Alan Partridge was famously mocked for describing his favourite Beatles album as ‘The Best of the Beatles’ and yet, as so often, Alan, in his own unintentional way, was bang right. The Beatles Greatest Hits is the best Beatles album, because it has all the best Beatles songs on it.
Sure, fine, Revolver’s a great body of work, and, yeah, OK the Beatles invented the concept record with Sgt. Pepper, but at their heart they were a pop band; constantly striving to create that piece of three minute magic, which they did with outrageous regularity. So a collection of all of them really, is, legit, the best.
And so: Now That’s What I Call Music!, which celebrates its hundredth release this month. The ultimate Greatest Hits album, because it’s the best of the pop hits, every single time.
A greatest hits of everyone’s greatest hits and, as such, even the worst one is better than any record a mere mortal single act could ever possibly hope to achieve. I’m saying it right now, the worst Now! is better than the best Dylan album.
Everyone remembers their first Now. Mine was Now 20, on double cassette (naturally), and it was utterly mindblowing. Hit after hit, like a pop sledgehammer to the senses, raining down blows of melody, songcraft and brilliance.
But the best thing about Now? Unchanging from its inception to the current day: it does not judge. It has no prejudice. It doesn’t care if you’re black, white, gay, straight, or a cartoon frog wearing goggles. It cares about one thing and one thing only: is it a hit? And if it is: you’re in, no questions asked.
One of the strengths of the British record buying public is that, unlike America, where for decades music was divided along racial lines - with the Disco Sucks movement, to give one example, bringing that starkly to the fore - we don’t give a toss where a song comes from or who’s doing it. If it’s a good tune, we’ll go and buy the thing - and then it ends up on a Now.
As such, it introduced me to the entire glorious spectrum of music, since, while it would be necessarily loaded with the pop style of the day, every genre worth its salt would inevitably pop up on there, even if they might be buried on the lower reaches of Tape 2, side 2 (as it was).
Witness Now That’s What I Call Music! 20, which sees Erasure’s pure pop masterpiece ‘Love To Hate You’…
rubbing shoulders with Moby’s rave anthem ‘Go’…
…The Justified Ancients of Mu-Mu (aka The KLF)’s concept pop-techno-hymnal banger ‘It’s Grim Up North (part 1)…
…Marc Cohn’s you-cannot-argue-with-this-one-even-you-’proper-music’-heads classic ‘Walking in Memphis’…
…and bloody Enya.
Oh, and Monty Python’s ‘Always Look on the Bright Side of Life’ is on there as well.
Until the miracle of streaming, Nows were the only economically viable way of keeping up with every hit that entered the hallowed realms of the Top 40, and it was nothing short of my constant pop guru by my side as I was growing up. Through uncertain times and the bewildering change of teenage years, you knew where you were with a Now - 100%, no-nonsense hitsville.
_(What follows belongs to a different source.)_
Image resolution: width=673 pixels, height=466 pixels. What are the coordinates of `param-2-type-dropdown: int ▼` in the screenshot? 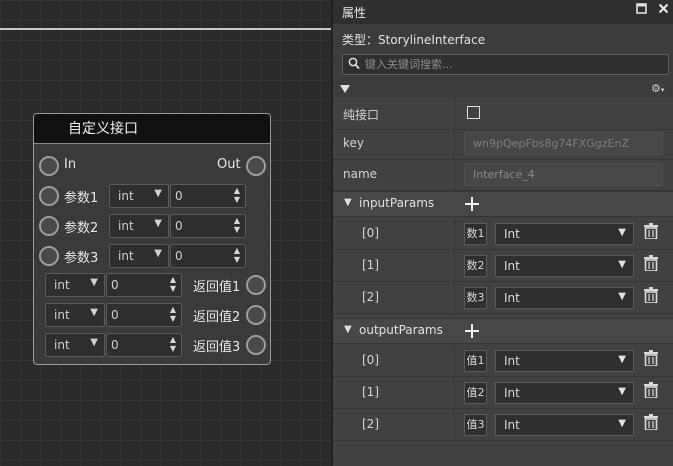 It's located at (139, 226).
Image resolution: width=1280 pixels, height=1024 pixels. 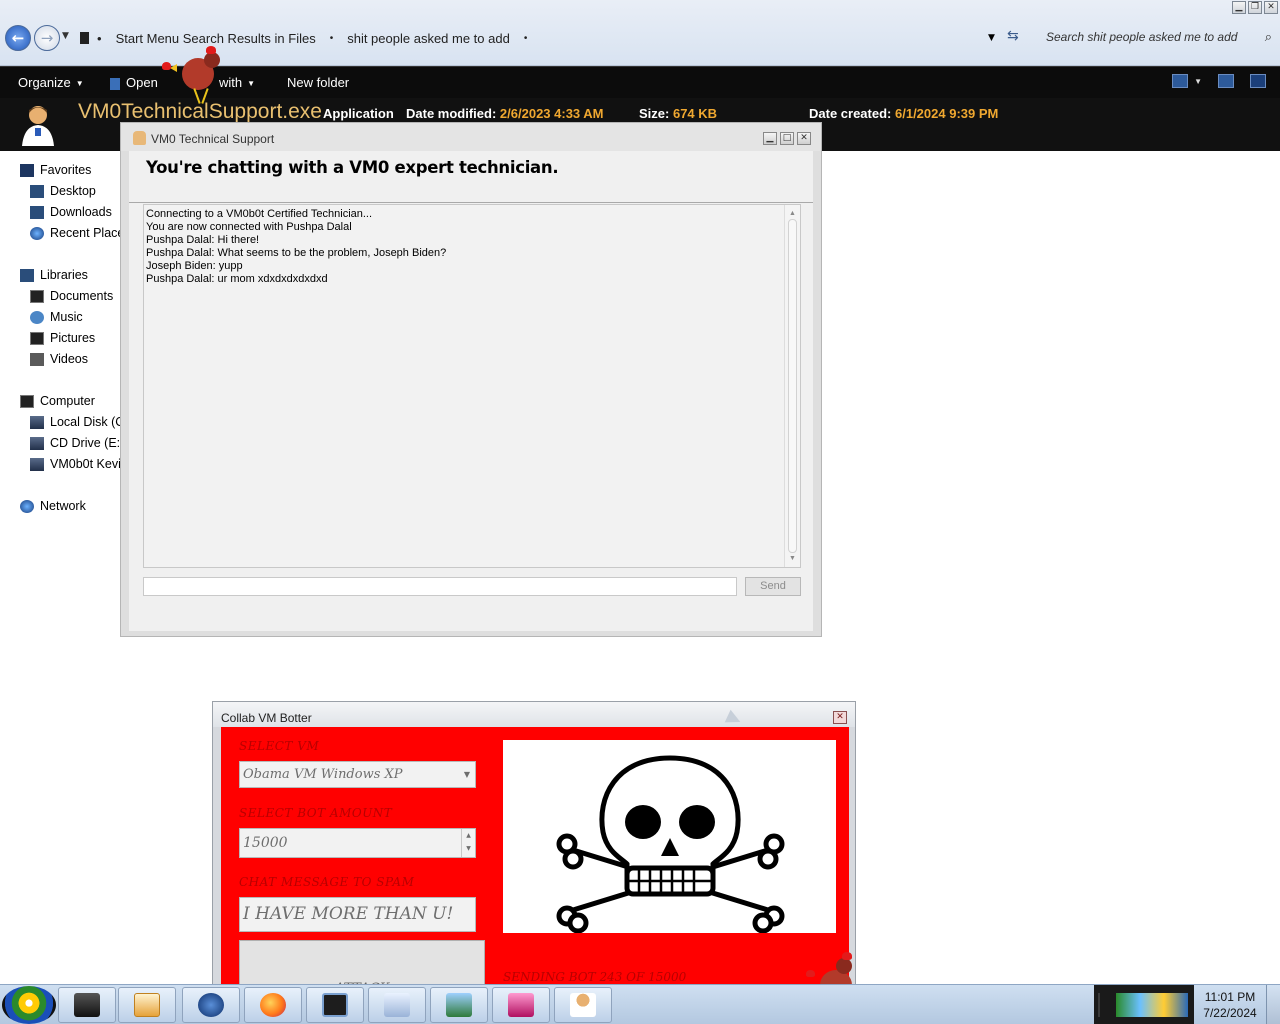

Can Now survive in a streaming age? Well, it’s shown remarkable resilience thus far, with the three Now albums released last year occupying number 1, 2 and, yes, 3 in the list of 2017’s biggest-selling compilation albums. In a way, it’s a comforting stat that suggests that people are still interested in keeping up with the pop zeitgeist rather than giving up and settling in to listen to nothing but their old collections, or diving headlong into a niche and never coming back (though you could - and should - still do a bit of both of those things).
But now (that’s what I call music) is not the time to worry about the future, now (that’s what I call music) is the time to raise a glass to Now’s achievements, and what it stands for.
It is a model of inclusivity and acceptance, exhibiting the finest wares that everyone of every style and background has to offer and it opened my eyes to the infinite possibilities of music, and of life in general.
“Judge not by the colour of your skin, but by the bangingness of your tune” may not have been quite what Martin Luther King said, but it’s the unspoken motto of every Now album. Long may they reign.